Gathering everyone around him, Chen is framed almost like a kind of cult leader as he orates about how Martel – the UNSC soldier – was a good man but didn’t truly believe in them.
“Martel here was a good man. He worked for us. He fought for us. He tried, however valiantly, to set up a still for us. That didn’t turn out so great.
But at the end of the day, he didn’t believe in us. Not enough. He put his faith – in a losing battle – over our safety.
We didn’t ask to come here, but this is where they’ve left us.
We didn’t expect to survive here, yet we have more than thrived.
And we didn’t imagine we’d be humanity’s last hope here, and we won’t… unless we put each other first. When we finish what we started here, we won’t depend on anyone else for our freedom.”
There’s an almost amusing cracked-mirror parallel to be made between Chen and Atriox or Jul in this attempt to establish independence, but his rhetoric here foregrounds even more questions.
He refers to them as “humanity’s last hope,” which, considering the time they ‘disappeared’ (during the battle of Reach), might be indicative of this group not knowing the outcome of the Human-Covenant war – like the Sangheili on Hesduros, to further the parallel.
Is that the impression he’s under, that they’re among the last surviving humans?
Or, does he know otherwise and is withholding that information from his followers?
Regardless, it is the impression Shel and Hala are under.
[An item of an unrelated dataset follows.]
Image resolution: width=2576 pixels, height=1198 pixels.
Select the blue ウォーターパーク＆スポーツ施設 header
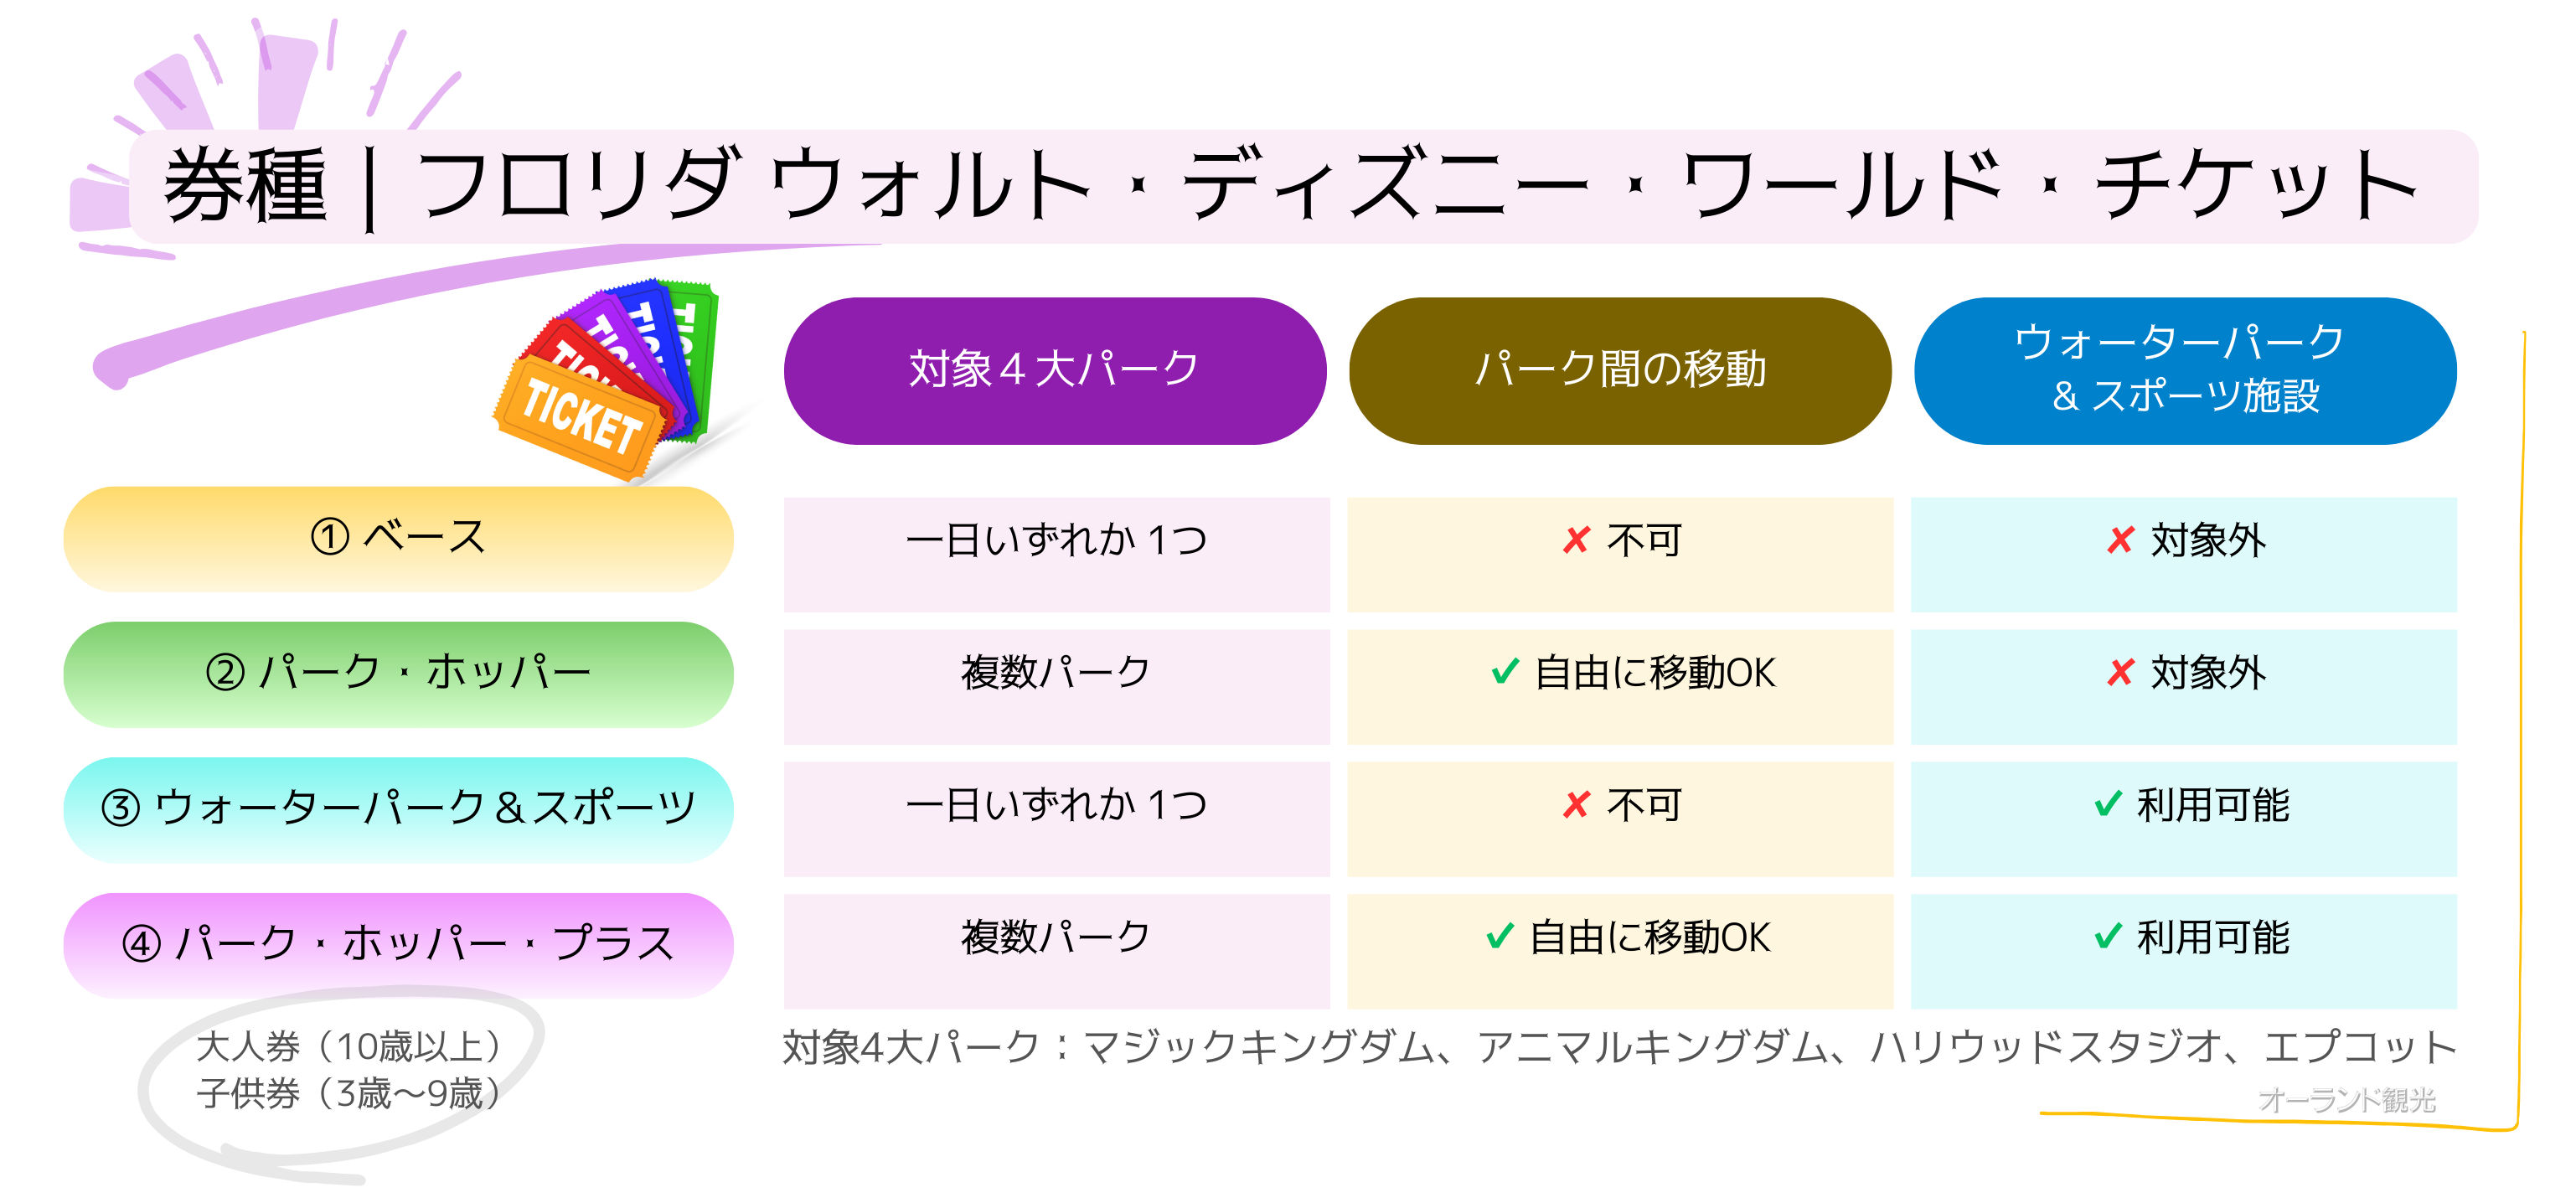pos(2184,370)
In an earlier exchange, they say “If it is the end, and we lost the war, every one of us matters.”
Because the description of the next two issues is already available, we know that there is an AI that contains the bulk of human history involved in this story which may well play into Chen’s motivations. Is this what he stole from ONI? When and why did this occur?
Perhaps he believed that humanity was going to lose the war and ‘pulled a Halsey,’ when she planned to get as many of her Spartans as she could and sit things out in a Dyson Sphere. Perhaps he gathered the people he could – the crew of the Promise of Dawn – and stole an AI full of human history because he believed this was the only way to preserve humanity.
We’ll find out over the coming months, but it’s already a story with some compelling avenues to explore.The issue concludes with a group of Covenant (composed of Yanme’e, Kig-Yar, and Sangheili) attacking; Linda reveals herself at last and helps repel the assault, and as the dust settles she turns her sights on Chen…
I’m incredibly excited for the next issue. Will Linda simply choose not to shoot Chen as part of a greater strategy? Will another childhood flashback affect her judgement? Will Chen’s followers come to his defence?
Athos’ role thus far has been minimal, he effectively serves as a meta device to ask Linda questions a new reader might have in order to understand her thought process as a Spartan. So, how will he react to these developments?
Lone Wolf #1 sets up lots of questions while leaving a lot of breathing room for its variety of characters to tell the story (excising the Forerunner element from the narrative is a welcome approach to this story too). As introductory issues go, this is very well-refined in its storytelling and the only criticism I can really raise is that there are one or two instances of grammatical slips in the dialogue.
Linda’s first solo outing is shaping up to be a great one; if this level of quality holds, then this could be one of the best Halo comics to-date.
2019’s Halo fiction is off to a strong start with both Halo: Battle Born and this comic, it gets a strong recommendation from me! Support this comic and who knows what great stories it may lead to in the future…
Next issue (coming February 6th), the stakes are upped as the Covenant prepares to stage a larger assault, with Linda having to find a way to evacuate the humans in the settlement and discovering that Chen holds the key to a dangerous secret.